### Aim of the task
Copy out every line below, lowering each coordinate in the answers by 80. Leave the pictures out.

[Word and element locating data]
◆ ◆ ◆ ◆
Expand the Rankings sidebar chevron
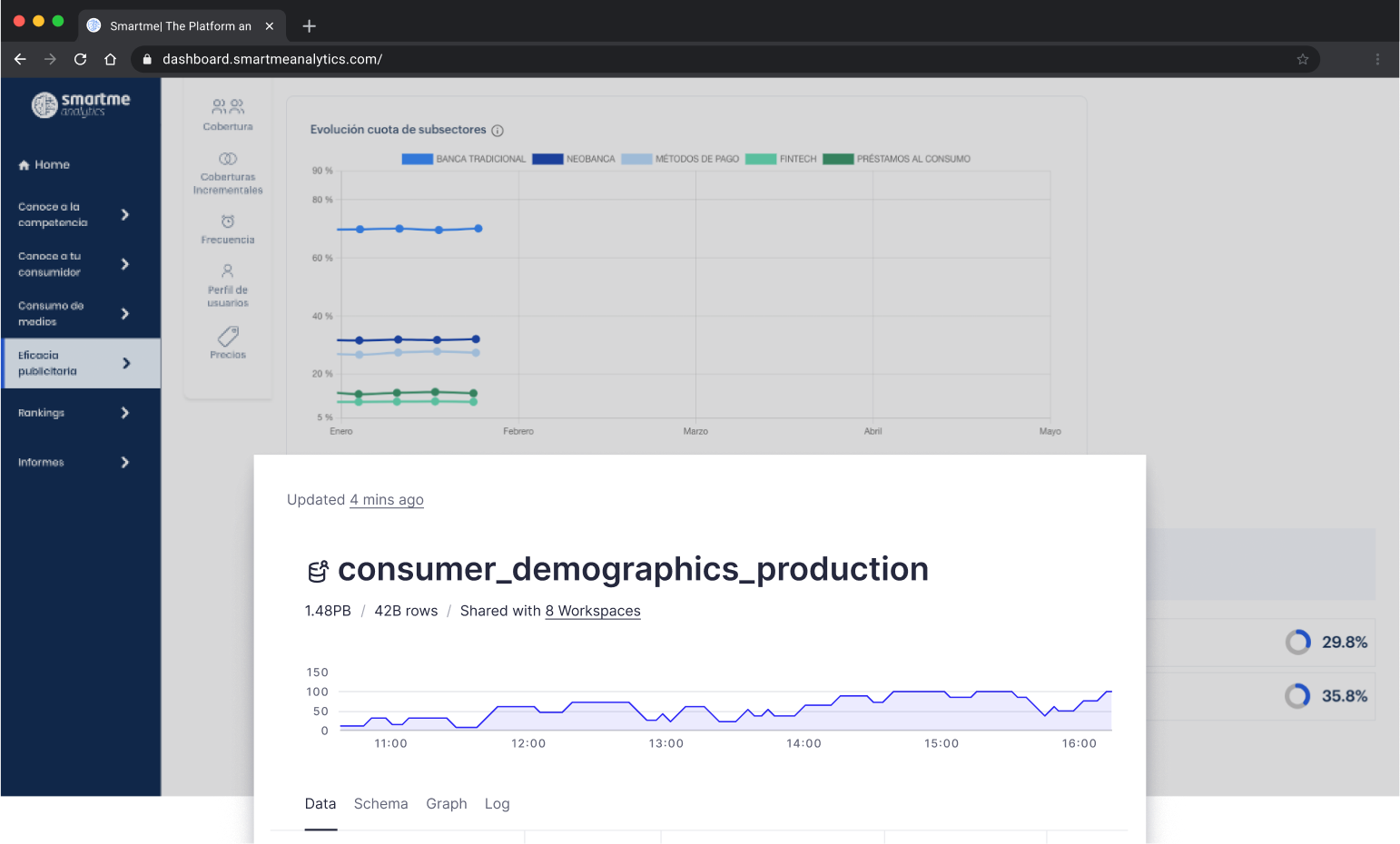 click(x=125, y=413)
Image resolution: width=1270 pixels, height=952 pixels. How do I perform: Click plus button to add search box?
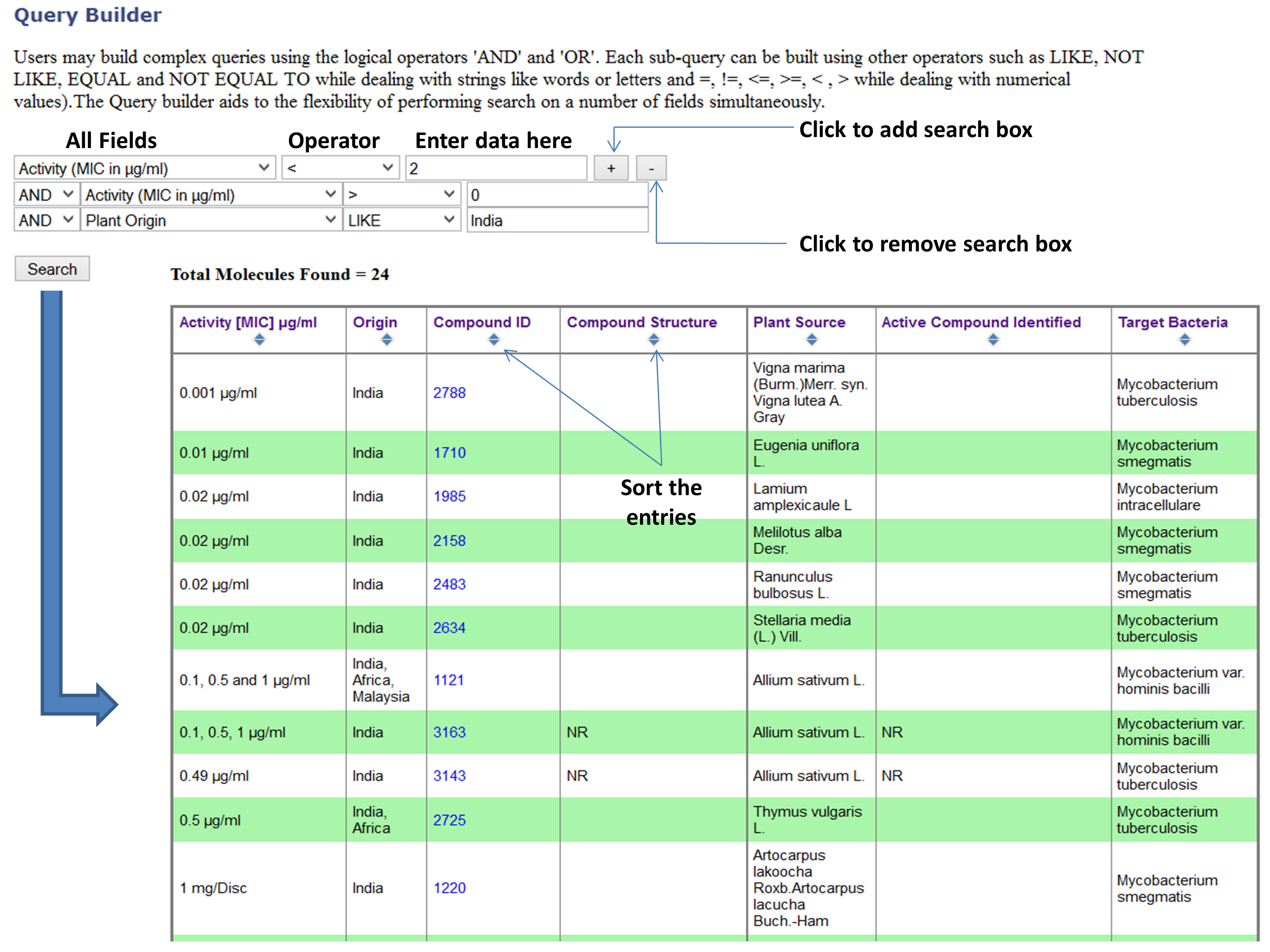coord(611,168)
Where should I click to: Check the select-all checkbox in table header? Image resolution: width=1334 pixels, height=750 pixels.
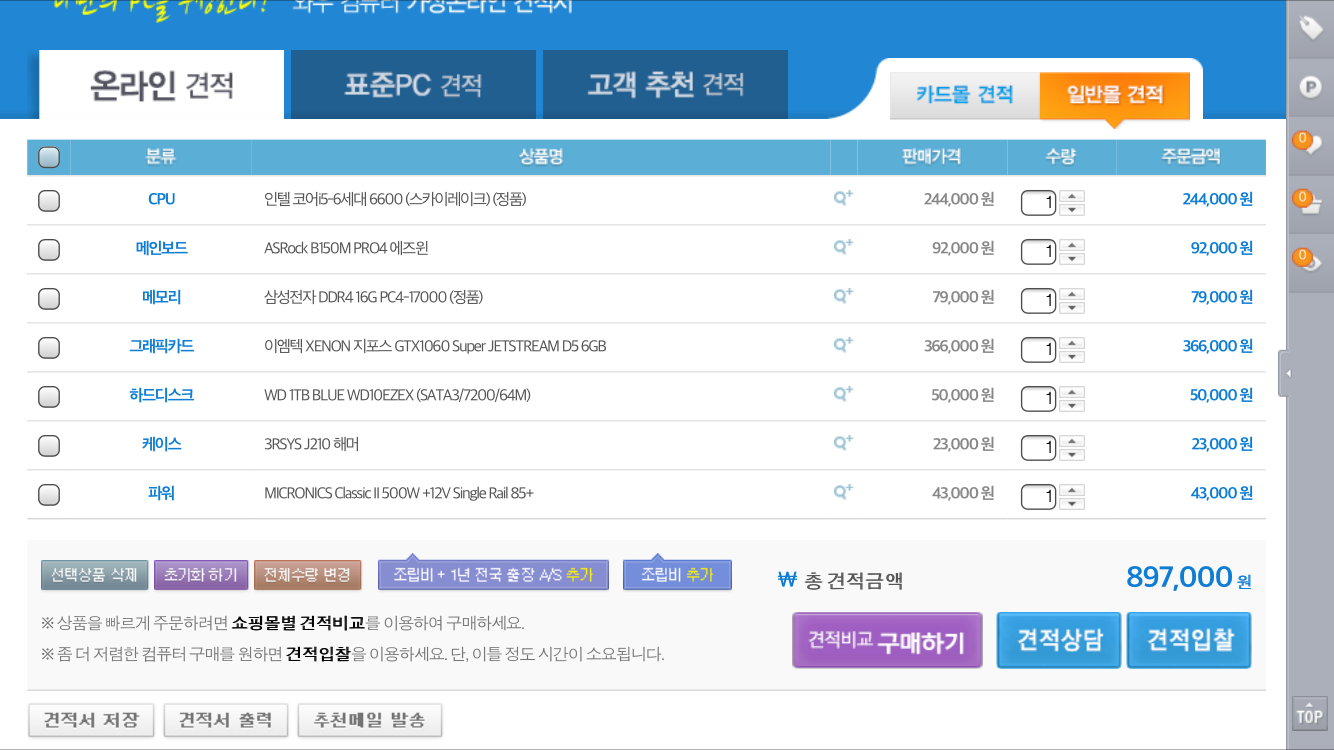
◆ ◆ ◆ ◆
### The output
Expand the Rankings sidebar chevron
 click(x=45, y=333)
Image resolution: width=1270 pixels, height=952 pixels. How do I perform: Click plus button to add search box?
coord(531,88)
Where should I click to: Check the select-all checkbox in table header? Image resolution: width=1334 pixels, height=750 pixels.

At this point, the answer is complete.